Ralitsa Kovacheva, August 3, 2010

Where will regulation of the draft media law in the Internet extend to, is one of the most unclear moments in the bill so far. As Gheorghi Lozanov, the Chairman of the Working Group on the Bill said: "Everything is very complicated, very windy. The windows are open and there is current from everywhere."

euinside asked Professor Nelly Ognyanova to comment on this topic. She teaches European media law and EU information policy at the Sofia University “St. Klyment Ohrydski” and was a member of the National Council for Radio and Television.

The question "How far are we going to get on the Internet” (raised by Gheorghi Lozanov during the meeting of the Working Group on June 17, 2010), Nelly Ognyanova answered:

Nelly Ognyanova: Media law regulates content. It is not interested in the Internet, but rather in particular audiovisual content, no matter where it is being found. This is actually a principle, called technology-neutral regulation. A television programme can be disseminated via spectrum, cable, satellite or Internet, but the idea is content requirements to be the same regardless of the media. Thus the application of EU rules is gradually turning to online content too.

At this stage the Working Group has chosen as a starting point the EU 2010/13/EU Directive from March this year, which talks of providers of audiovisual media service. What cannot be treated as such according to the document:

Nelly Ognyanova: The Directive does not cover on line versions of printed publications. It does not cover activities, which are not competitive to traditional television stations, such as private websites and services the main function of which is provision or distribution of audiovisual content, generated by private users for the purpose of sharing and exchange within communities of interest.

Finally, the Directive does not cover cases where audiovisual content is merely incidental to the service and is not its principal purpose. Examples include websites that contain audiovisual elements only in an ancillary manner of aid, such as animated graphical elements, short advertising spots or information related to a product or service outside the audiovisual field. Whether it is a case of “ancillary manner” or not is a matter of expertise.

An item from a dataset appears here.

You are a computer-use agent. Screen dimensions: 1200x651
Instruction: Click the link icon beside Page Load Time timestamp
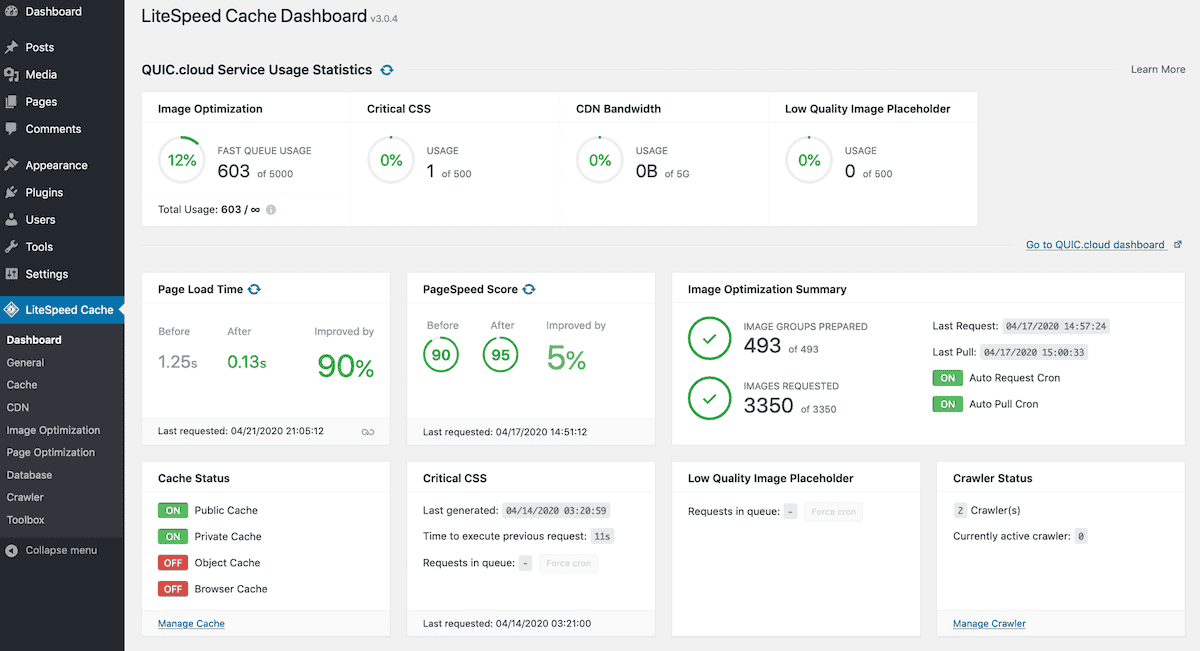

When it comes to regulation of the Internet and how far it can go, we always come up with the question whether blogs are media, what criteria the difference should be based upon and what is the international practice in terms of regulation:

Nelly Ognyanova: The issue of definitions is different from the issue of the scope of the law. So my suggestion was to separate these two discussions. The scientific concept is still developing, I personally support the position that blogs are media. There are theoretically sources that support this view. There are various acts of EU institutions in which they (for specific purposes and without definitions) relate blogs to new media.

Practically more important is how to determine the scope of laws that regulate online content. Recently in our country draft media law and electoral code are being prepared. Both projects use different terms and refer to online content in different terms. With media law it is easier because there is an EU directive, which Bulgaria takes into account. With the Electoral Code however, the decision has to be taken by our legislature. It can consider not including online content in the law, but the trend is the opposite - more countries regulate electoral campaigns in the Internet, no matter how difficult this is.

euinside will continue to monitor this issue and seek the opinions of experts and fellow journalists. To what extent the new law will be actually “new” and opened to the future will be known even by its name. Because the Working Group has yet to decide, after the words of its chairman Gheorghi Lozanov, "if this will be a law on media in general, what we call media and whether we will stop to call it media, as I suggest, and give up radio and TV at all”. The condition these questions to get their answers, is journalists to take part in the debate too – both from the "traditional" and the "new" media (or blogs) alike. This is the only guarantee that the law will serve society, rather than lobbying interests.